But the issues at stake were too great for the caprice of the “imishologu” to be risked. More ritual must be performed on the third and fifth day, and in the meantime feasting had to take place. Otherwise the “imishologu” might, as they had often been known to do, change their shadowy, if powerful minds.
Thus, as the “gqira” pronounced it to be unsafe to remove the cattle before the sixth day, the hearts of the company were lifted up with great joy, for they knew that the exigencies of the occasion demanded that unrestricted feasting should take place during the interval.

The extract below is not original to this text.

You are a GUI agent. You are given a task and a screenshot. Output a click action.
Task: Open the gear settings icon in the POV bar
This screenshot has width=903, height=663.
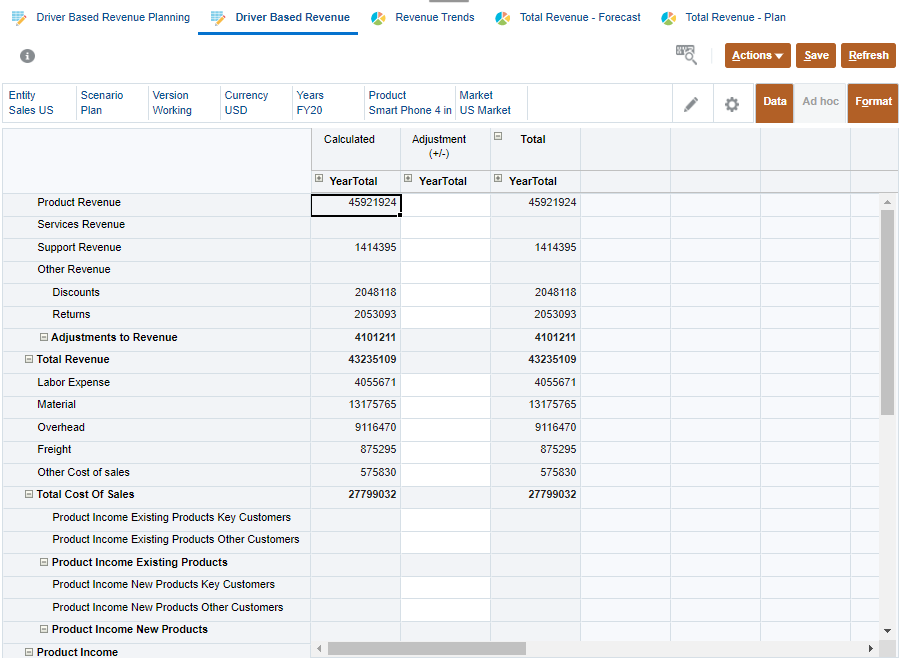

It was here that the astute ’Ndakana made his great mistake. He should have taken his reward, which would have been, under the circumstances, a most liberal one, and removed with it to a distance. But the greatest men sometimes make mistakes, and ’Ndakana proved that he was no exception to this general rule.
Chapter Twenty One.
The Disease Appears.
The circumstance of ’Ndakana’s having been so positive that the cattle would not take the rinderpest might easily puzzle those unacquainted with the methods of the native doctor, nevertheless it was quite characteristic. Although a colossal humbug, the “gqira,” to a certain extent, believes in his own powers. As is the case in other walks of life, he gets so into the habit of deceiving others that he ends by deceiving himself. Probably, however, in this case ’Ndakana may have believed the reports which just about that time were current as to the Cape Government having succeeded in staying the destroying course of the disease by erecting a fence across the continent and keeping all animals away from its vicinity. Moreover the accidental resemblance to a bull which the cloud had taken may easily have been regarded by ’Ndakana’s superstitious mind as a sign that the progress of the disease had been stayed. Superstition and fraud have in all ages gone hand in hand.
Again, it must be remembered that the reputation of a native doctor can only be made by taking risks. One lucky guess, one confident prophecy which happens to be crowned with fulfilment by the capricious Fates, and a “gqira” may be sent spinning dizzily along the road of success with such a momentum that many subsequent minor failures are condoned. Of course, the day comes at length when the luckiest “gqira” makes a mistake of such importance that he has to flee the neighbourhood and ever afterwards hide his diminished head. It is a well-known fact that under the rule of the native chiefs the “gqira” seldom died a natural death.
Three days of feasting took place at Noquala’s kraal, the neighbours from far and near being bidden to it. Noquala was so pleased at his cattle having been rendered safe from the threatened scourge that he did not mind several of his fattest oxen being slaughtered for the occasion. Just about sundown on the third day one of the herd-boys mentioned that a certain heifer did not appear to be quite well. Noquala heard the news without uneasiness; it was seldom that one got such a large herd of cattle together without some of them becoming afflicted with one or other of the major or minor ills that bovine flesh is heir to.